Complete the following »
[1] Answer these from the Vuelta race report:
(a) How many points did Thomas De Gendt take in the mountains classification?
(b) In what place did Pello Bilbao finish on stage 9?
(c) What place does Sergio Pardilla hold in the general classification?
[2] Reproduce the Vuelta race report between "Thomas De Gendt: My" and "Gendt finished eighth.", inclusive.
[3] Carry the Vuelta race report on past its last sentence.

Text shown »
########

Thomas De Gendt: My goal is to complete my grand tour triple

In today’s stage, the riders had to overcome five categorized climbs. Thomas De Gendt was the first one to reach the top at the first three climbs and took eleven points in the mountains classification and takes over the polka dot jersey. De Gendt finished eighth.


Thomas De Gendt said:


“I had a really good day in the breakaway today. One rider of the team had to be in the breakaway today because we knew that there was a big chance that a rider in the breakaway could win. We got away pretty early in the stage even though some teams tried to neutralize the breakaway because Frank or De La Cruz could endanger the GC. However, once we had a one-minute advantage we could ride further and further.


“I was really strong group of riders that are all capable of riding uphill. That’s when I knew pretty fast that it would be hard to win the stage. On one of the climbs, where I took some points for the mountains classification, I saw I had a little gap and I kept going. I was thinking about going solo to the intermediate sprint. Anyhow, I arrived on this big road with headwind. I was alone and I knew that the finale of the stage was going to be hard so I slowed down and was reeled in by the chasing group. The second last climb of the day was too steep for me and the other escapees could show themselves better.


"I was fighting for the stage but once I was in the break, I told myself I could also go for the points. It was a great battle with Alexandre Geniez today. There are lots of days left to try and breakaway again but I'm glad about what I did today.


“Being on top of the mountain classification is a good consolation prize. It’s a good intermediate goal in a Grand Tour. If I will keep wearing the polka dot jersey is still a question. Tomorrow there’s already a hard stage with an uphill finish, so I might lose it there already.


“However, this will be the way to win a stage here in the Vuelta. Maybe I can try and win a stage with a flat finale. Or maybe not because there aren’t so many flat finals… But we’ll see where I can get my chances.


“I dream of winning a stage in the Vuelta like I did on the Giro and the Tour this year but I don't know if it will be possible this time. If I can't, I'll try again in the future. It would be a great achievement for me to complete my Grand Tour record."


Pello Bilbao: I knew that I had to be intelligent

Caja Rural - Seguros RGA helped animate stage 9 of Vuelta a España as Pello Bilbao finished ninth on the uphill finish on Alto del Naranco in Oviedo.

Sergio Pardilla is still Caja Rural - Seguros RGA’s best-placed rider in the general classification. The 32-year-old Spaniard sits in 17th place, 3:52 minutes behind De La Cruz.


Pello Bilbao said:


“Today, we were all very eager to demonstrate that we are here in the race and motivated to do well. At the end, I was the one who got into the break. On the final climb, the other riders constantly attacked each other but I just kept my own rhythm. I knew I wasn’t the strongest rider in the group so I tried to do an intelligent ride and get the best result possible”.


Dylan Teuns proves his potential with top 10 in Vuelta mountains

Dylan Teuns recorded his first top ten result at a Grand Tour on stage 9 of the Vuelta a Espana, crossing the line in tenth place on the hilly stage, which featured five categorized climbs, and finished in Oviedo, the home town of Samuel Sanchez.

########

Given material »
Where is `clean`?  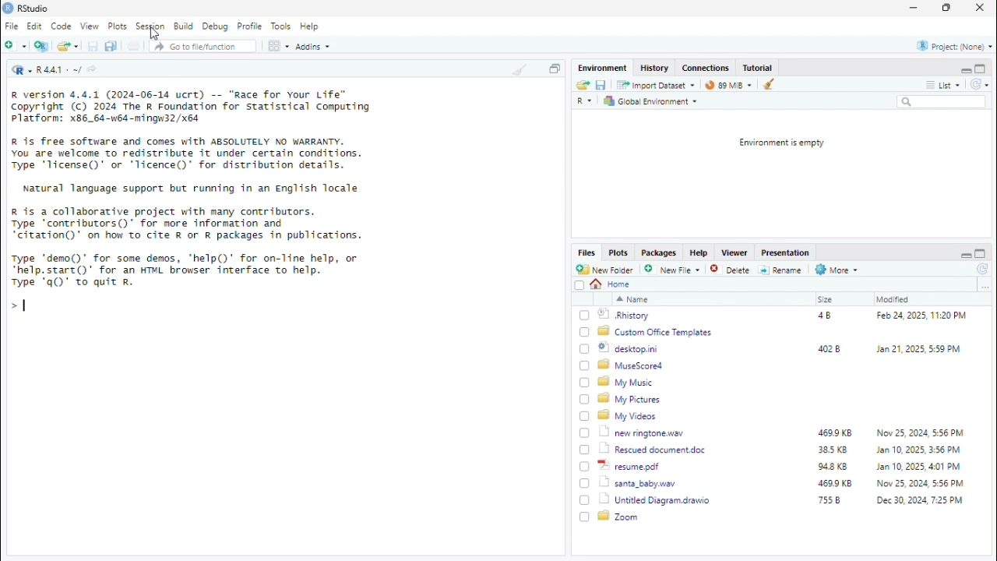
clean is located at coordinates (521, 68).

########

Results of the tasks »
[1]
(a) Eleven points.
(b) Ninth.
(c) 17th place.

[2]
Thomas De Gendt: My goal is to complete my grand tour triple

In today’s stage, the riders had to overcome five categorized climbs. Thomas De Gendt was the first one to reach the top at the first three climbs and took eleven points in the mountains classification and takes over the polka dot jersey. De Gendt finished eighth.

[3]
The breakaway enjoyed a five-minute advantage on the peloton with 30km remaining until the last climb when the main attacks from the breakaway played out, setting the stage for Davide De La Cruz (Etixx-QuickStep) to take the win and the red jersey.


Teuns battled it out in the chasing group and crossed the line in tenth place, just in front of the General Classification contenders’ group where Samuel Sanchez put a show on for his local fans by attacking in the last kilometer.


The shake up on the General Classification sees Darwin Atapuma sit in eighth place and Sanchez in tenth place with one stage left before the first rest day.


Dylan Teuns said:


“In the beginning it was quite hard to get in the breakaway but I had a good feeling. I had it in my mind before the start to get into the breakaway today because the profile looked nice for me so I wanted to be in it. I tried to recover as much as possible and not work more than the others.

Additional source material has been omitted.